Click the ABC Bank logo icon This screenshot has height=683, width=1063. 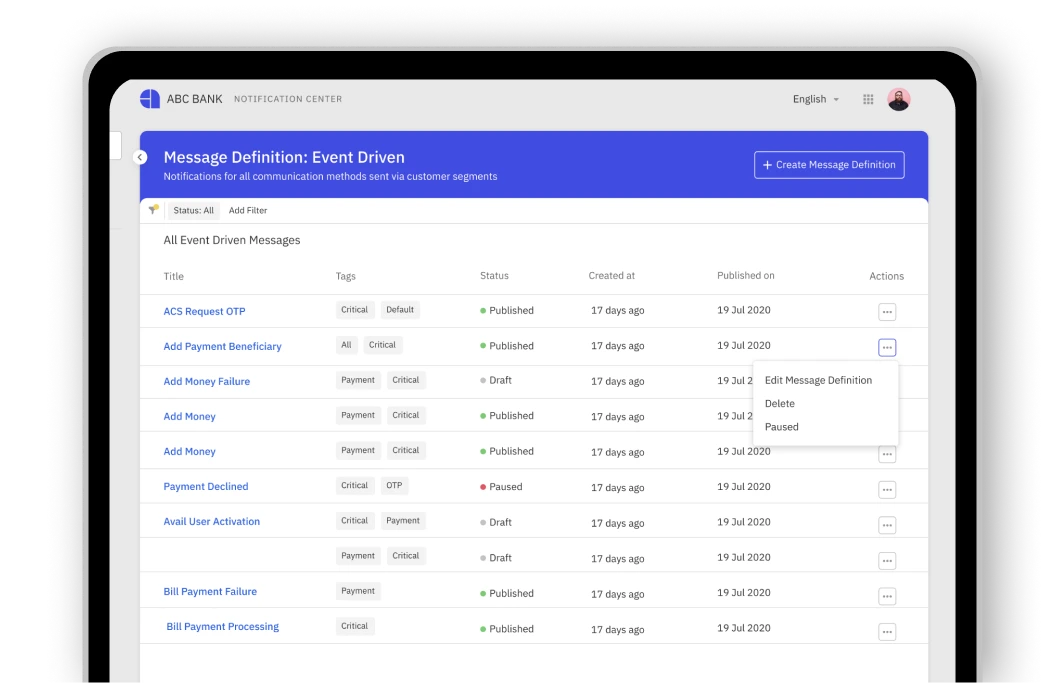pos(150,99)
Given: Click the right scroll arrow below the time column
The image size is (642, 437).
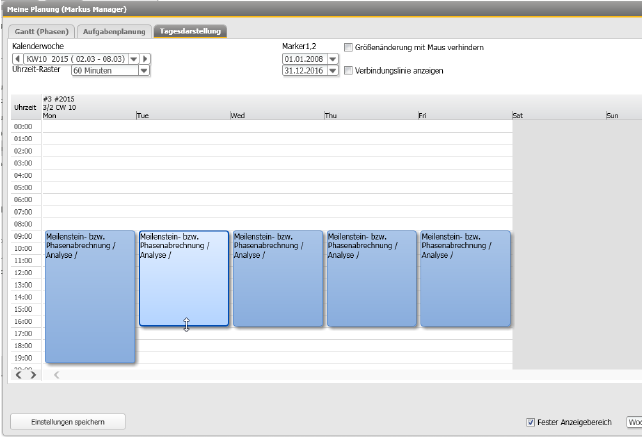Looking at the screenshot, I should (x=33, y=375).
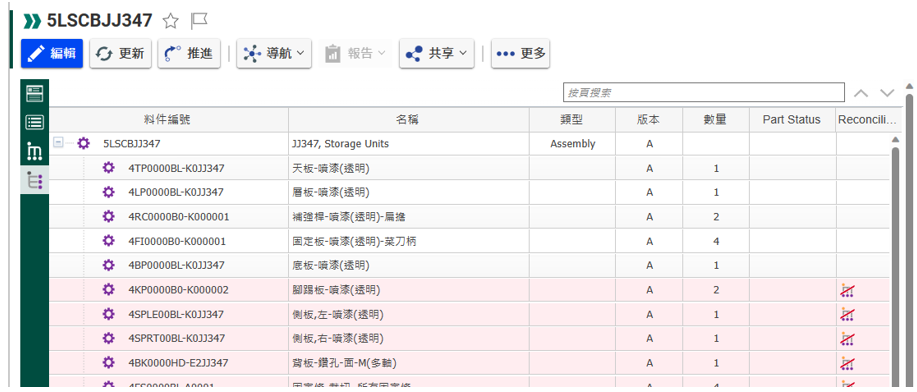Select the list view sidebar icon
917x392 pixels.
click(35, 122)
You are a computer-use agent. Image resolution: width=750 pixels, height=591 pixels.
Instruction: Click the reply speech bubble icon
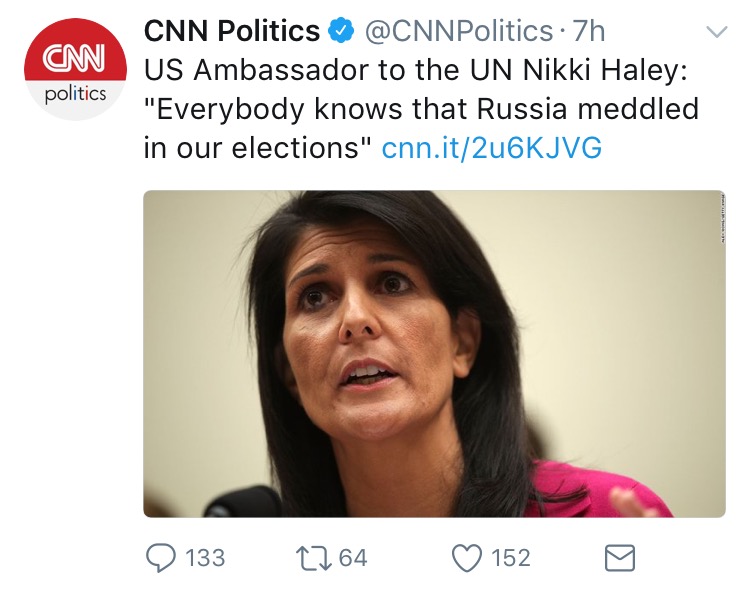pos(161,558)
********************
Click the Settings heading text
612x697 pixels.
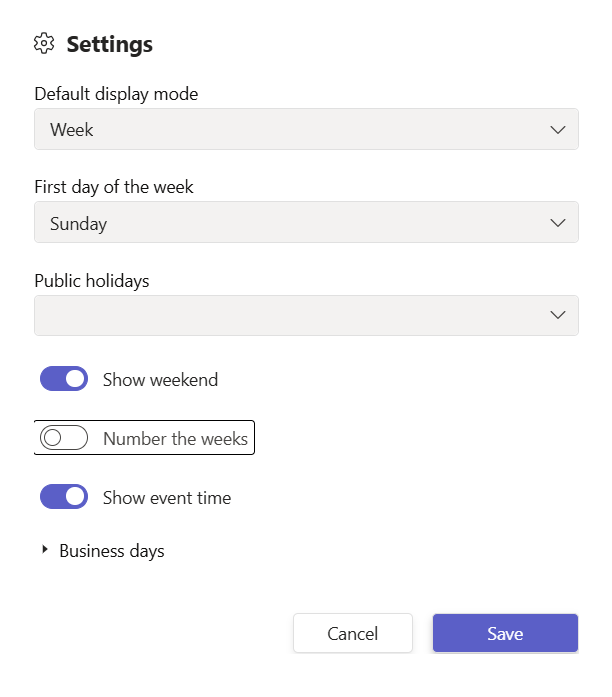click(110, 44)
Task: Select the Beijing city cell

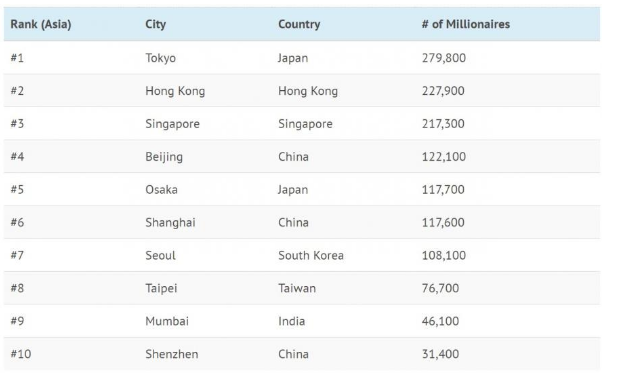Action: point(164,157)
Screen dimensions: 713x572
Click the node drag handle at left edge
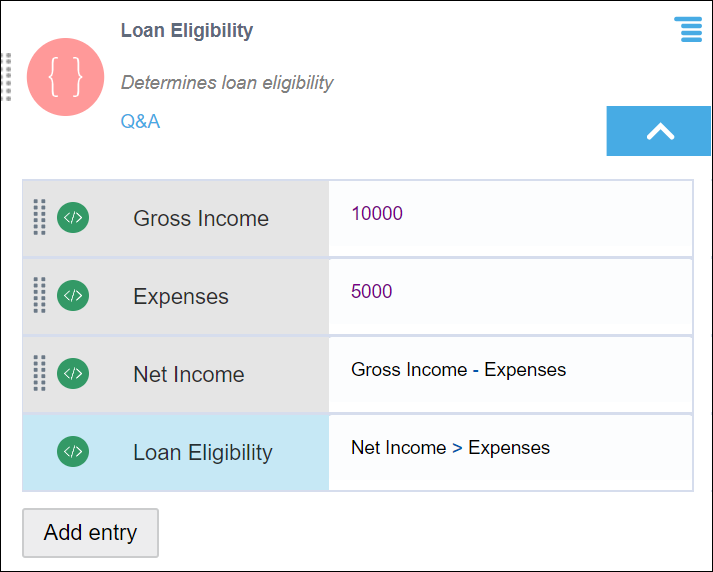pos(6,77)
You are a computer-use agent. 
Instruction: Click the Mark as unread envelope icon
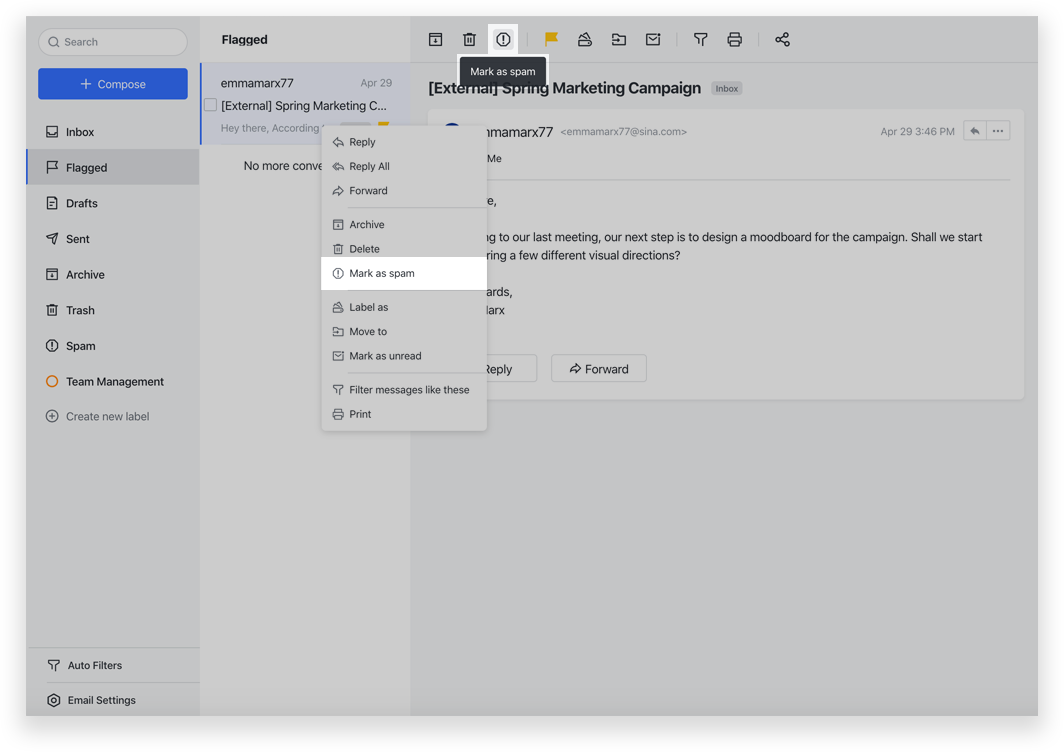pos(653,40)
********************
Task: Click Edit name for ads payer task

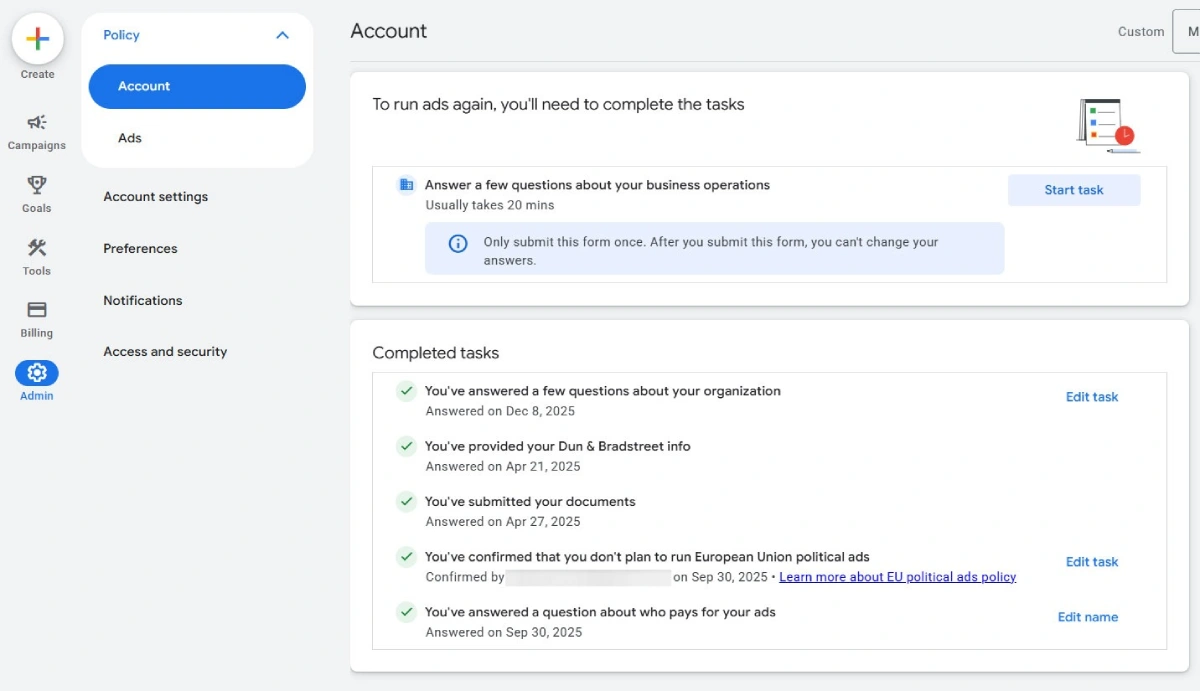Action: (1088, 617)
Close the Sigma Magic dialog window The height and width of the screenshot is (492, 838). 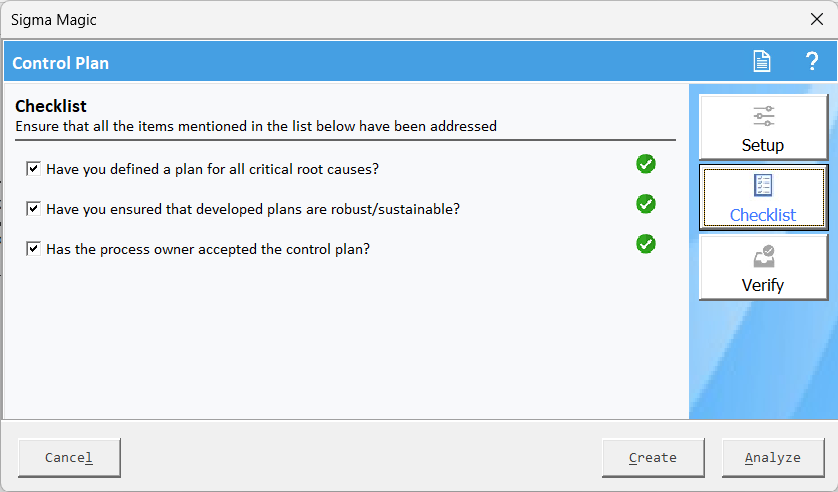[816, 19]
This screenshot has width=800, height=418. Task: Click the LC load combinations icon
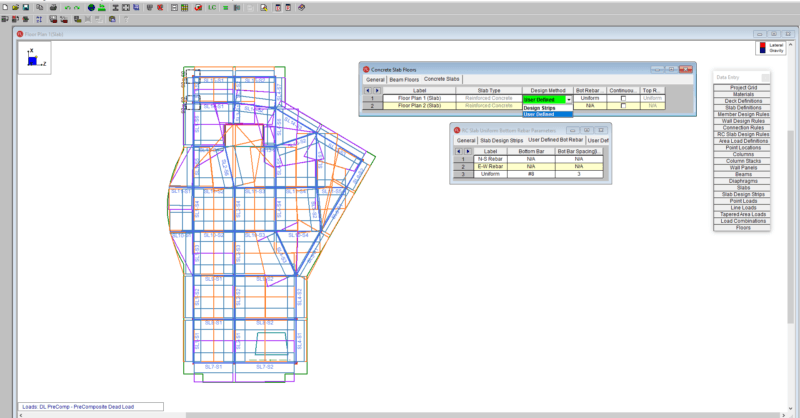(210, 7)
********************
• **Exercise objective**
In the records above, everything from the line with "The image size is (642, 437)." down to the line with "You are a computer-use agent. Image" is to be set down exactly, both ends included, with no pictures and no other lines.

• **Written solution**
The image size is (642, 437).
Looking at the screenshot, I should (x=33, y=375).
Select the list view sidebar icon
917x392 pixels.
click(35, 122)
You are a computer-use agent. Image resolution: width=750 pixels, height=591 pixels.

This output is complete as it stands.